In terms of programming there are a lot of optimizations you can do. The big one is storing pre-scrolled copies of the graphics so you aren't wasting time doing costly rotations on the bitplane data every frame. You only need eight copies of your tileset which isn't too bad (or more, but it depends on how far your image can scroll before repeating).
When I developed the "canyon demo" with Fragmare, I had to push a lot of data around at 60 FPS. Some of the techniques that helped included:
- Storing pre-scrolled copies of data in VRAM (not ROM/RAM), and using VRAM to VRAM DMA (faster than CPU transfer) to copy the scrolled data to a 'work buffer', which was the set of tiles that was actually displayed on the screen. It wastes some VRAM but is incredibly fast, and that's important for games where your VBlank cycles are precious.

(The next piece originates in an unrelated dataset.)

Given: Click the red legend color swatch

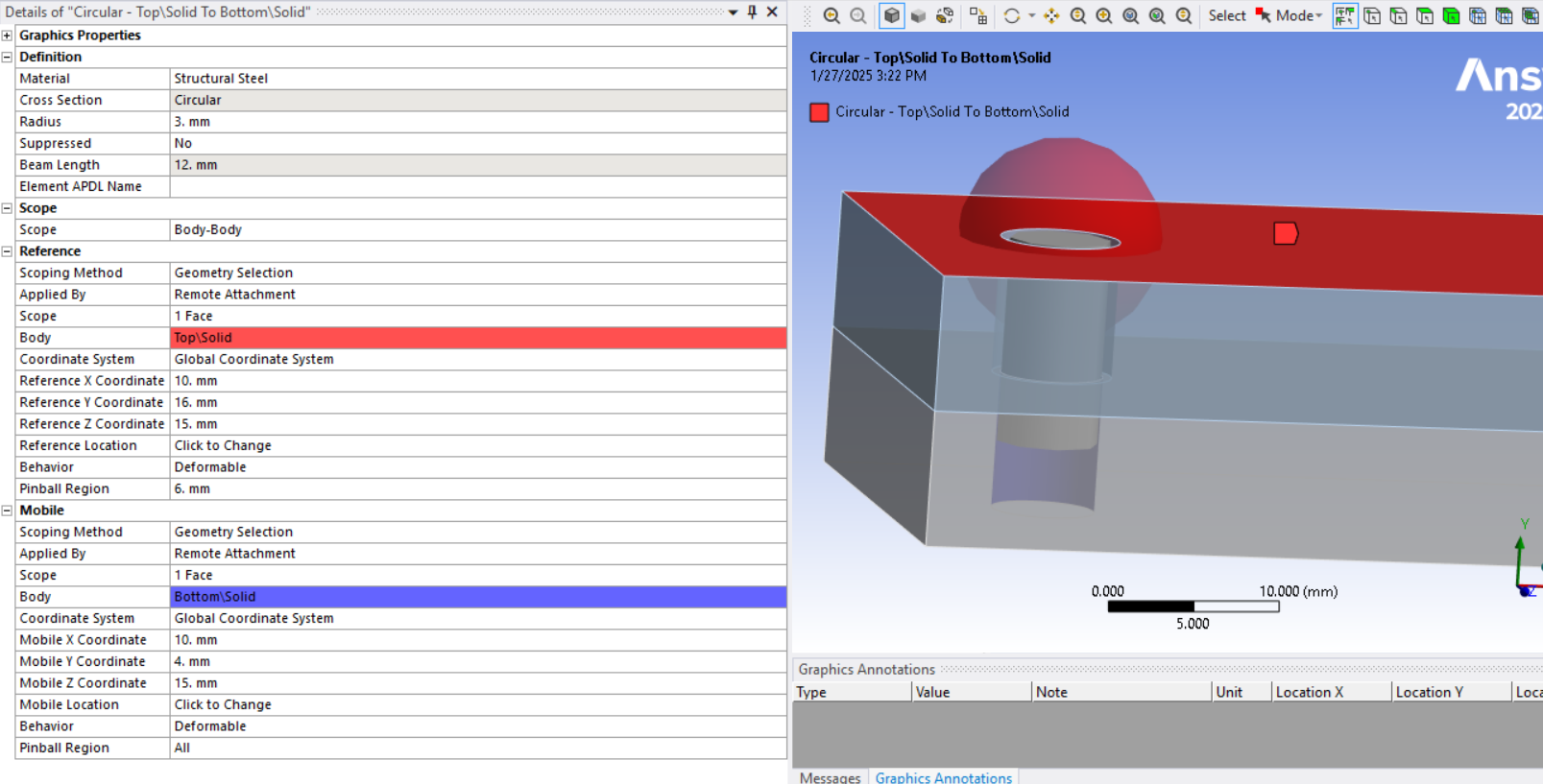Looking at the screenshot, I should (819, 112).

- Making the copies twice as tall so I could start a copy and have it 'wrap' without having to break it into two smaller copy operations. This was for vertical scrolling but the same concept applies horizontally. There are wait states from accessing the VDC and VCE, so accessing them as infrequently as possible really helps (another reason to use DMA over CPU transfers too)
- Similarly, arranging BAT tile numbers so data could be loaded sequentially in long bunches instead of having to do many small transfers.

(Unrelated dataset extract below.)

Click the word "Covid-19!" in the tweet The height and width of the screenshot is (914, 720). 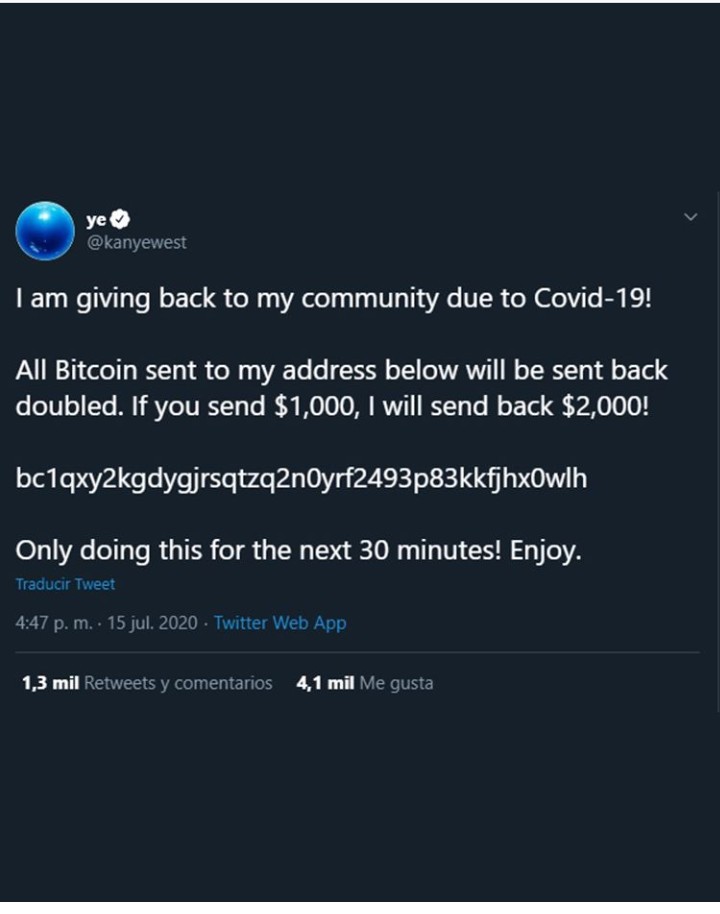(594, 299)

- Switching to 512-pixel mode during VBlank, which runs the VDC twice as fast as 256-pixel mode and doubles the VRAM to VRAM DMA transfer rate.
- Packing graphics data into 2 bits so one set of tiles could store two different images, in half the space. This made a tremendous amount of time savings and was really instrumental to doing full-screen column scrolling. You can do similar things with four 1-bit tiles in a single 4-bit tile. When you have a good artist (I did!) the color limitations are not a big deal and the end result still looks vivid and has that 16-bit feel.
On this subject, I think the one game that is a tad exceptional is Ninja Gaiden which has terrible choppy crappy parallax scrolling, but it does it by updating the BAT frequently and not VRAM which is unique. Kind of the wrong way to go about it.. but it's sort of charming in its own weird way. So you can update the BAT, or the tile data in VRAM.
For the Bonk transparency demo I even used dynamic tiles for sprites, instead of the background. So these techniques can be applied in a lot of ways. But in the end it's always just transferring data to VRAM as fast as possible.
Download 2 looks pretty cool BTW, I hadn't seen it before. Nice use of the hardware.